> [Fragmento del texto]
= = = = =
De ese poema, de Europa en su edición de 1986, toma su título la amplia antología de la poesía de Julio Martínez Mesanza que publica Ars Poetica.
La ha preparado Alfredo Rodríguez, que en su estupendo prólogo ‘El mito del alma’ destaca que “el fundamento último que sostiene la poesía de Mesanza es moral. Moral, no moralista. El poeta defiende la naturaleza de la poesía como realidad moral. Estaríamos hablando de esa experiencia que nos obliga a distinguir entre el bien y el mal, entre lo justo y lo injusto, y cuya elección deja un poso profundo en el alma. Esa dimensión moral de su obra se aprecia, además, en la celebración de virtudes como el heroísmo, el coraje, la lealtad, la nobleza, que hacen su aparición entre jinetes, duelos, caballos y campos de batalla. Como lectores, sentimos que de alguna manera pertenecemos a ese lugar. Nunca hemos podido escapar del todo de los mitos y ritos del alma, de los sueños de la Cultura, de las construcciones mentales anteriores a nuestra modernidad actual.”
Ese mundo moral estaba ya bien delimitado en 1983, cuando publica la primera edición de Europa, punto de partida de un ciclo poético creciente que tendría sucesivas ediciones ampliadas en 1986, 1988 y 1990. A aquella primera entrega pertenece este poema, uno de los más conocidos de Martínez Mesanza:
También mueren caballos en combate
y lo hacen lentamente, pues reciben
flechazos imprecisos. Se desangran
con un noble y callado sufrimiento.
De sus ojos inmóviles se adueña
una distante y superior mirada,
y sus oídos sufren la agonía
furiosa y desmedida de los hombres.
Esa música rotunda del endecasílabo blanco encauza el mundo moral y la tonalidad poética de un libro que en su tercera edición, de 1988, añadía poemas como este:
VÍCTIMA Y VERDUGO
Soy el que cae en el primer asalto
entre el agua y la arena en Normandía.
Soy el que elige un hombre y le dispara.
Mi caballo ha pisado en el saqueo
el rostro inexpresivo de un anciano.
Soy quien mantiene en alto el crucifijo
frente a la carga de los invasores.
= = = = =
> [Datos proporcionados]
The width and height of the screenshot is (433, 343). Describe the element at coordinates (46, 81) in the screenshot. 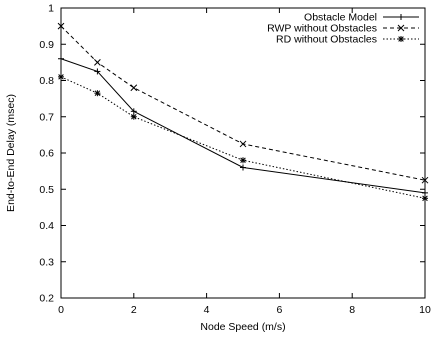

I see `y-tick-label: 0.8` at that location.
= = = = =
> [Preguntas]
1) Según el fragmento sobre la poesía de Julio Martínez Mesanza, ¿quién preparó la antología que publica Ars Poetica?
2) Imprime sin cambios la parte del fragmento sobre la poesía de Martínez Mesanza que empieza en las palabras "Ese mundo moral" y detente después de "de los hombres.".
3) Prosigue el fragmento sobre la poesía de Martínez Mesanza a partir de donde se interrumpe.
Los datos son un material independiente del fragmento.

> [Respuestas]
1) Alfredo Rodríguez.

2)
Ese mundo moral estaba ya bien delimitado en 1983, cuando publica la primera edición de Europa, punto de partida de un ciclo poético creciente que tendría sucesivas ediciones ampliadas en 1986, 1988 y 1990. A aquella primera entrega pertenece este poema, uno de los más conocidos de Martínez Mesanza:
También mueren caballos en combate
y lo hacen lentamente, pues reciben
flechazos imprecisos. Se desangran
con un noble y callado sufrimiento.
De sus ojos inmóviles se adueña
una distante y superior mirada,
y sus oídos sufren la agonía
furiosa y desmedida de los hombres.

3)
Soy el perro y la mano que lo lleva.
Soy Egisto y Orestes y las Furias.
Soy el que se echa al suelo y me suplica.
Jinetes de luz en la hora oscura resume cuarenta años de escritura poética que, entre Europa y el reciente Gloria, han ido matizando la voz inconfundible de un poeta dueño de un mundo personal potente que ha ido creciendo con libros como Las trincheras o Entre el muro y el foso.
Entre los poemas paganos de Europa y los cristianos de Las trincheras, de los poemas amorosos de Entre el muro y el foso al cántico de los dones de Gloria, Martínez Mesanza ha construido un mundo poético que con la música solemne de sus endecasílabos blancos cincela bajorrelieves en los que evoca ciudades y desiertos, pérdidas y esperanzas, torres caídas y caballos muertos en medio del humo de las batallas.
Con un tono oscilante entre lo lírico y lo épico, lo epigramático y lo narrativo, conviven en esta poesía la reflexión moral y la emoción de un yo que se ha ido erigiendo para meditar sobre el hombre y la historia. Ese era el centro, el núcleo de sentido del poema que cerraba Las trincheras, un libro en el que la esperanza se proyecta sobre un mundo sombrío que toma la forma de una lluvia oscura sobre los laberintos que van hacia la nada del desierto:
Han caído las torres, y el desierto
es ahora tan grande como el alma:
esas torres que alcé y ese desierto
que quise mantener lejos del alma.
Los enemigos que inventé murieron
y si hay otros no quiero imaginarlos:
así que no vendrán los enemigos.
Y los amigos no vendrán tampoco,
igual que yo no iré a ninguna parte:
han quedado atrapados en sus reinos,
perplejos como yo, sin esperanza,
y miran las desmoronadas torres
que fueron su pasión y su defensa,
y el desierto es el dueño de sus almas.
Entre el muro y el foso, su tercer libro de poemas, se encomendaba a una cita del trovador Gui de Cavaillon, en la que aludía a una guardia nocturna y solitaria en ese espacio estrecho que hay entre un muro y un foso. Y así comenzaba también uno de los textos más representativos del libro:
Entre el muro y el foso, largas noches.
Negras noches de guardia junto a nadie.
El muro, la ansiedad y el negro foso
que no puedo mirar y el cielo negro
igual que un infinito precipicio.
Entre el muro y el foso, dentro o fuera
de la ciudad cercana y pavorosa;
así paso la noche de mi vida,
mientras consume la inacción los dones.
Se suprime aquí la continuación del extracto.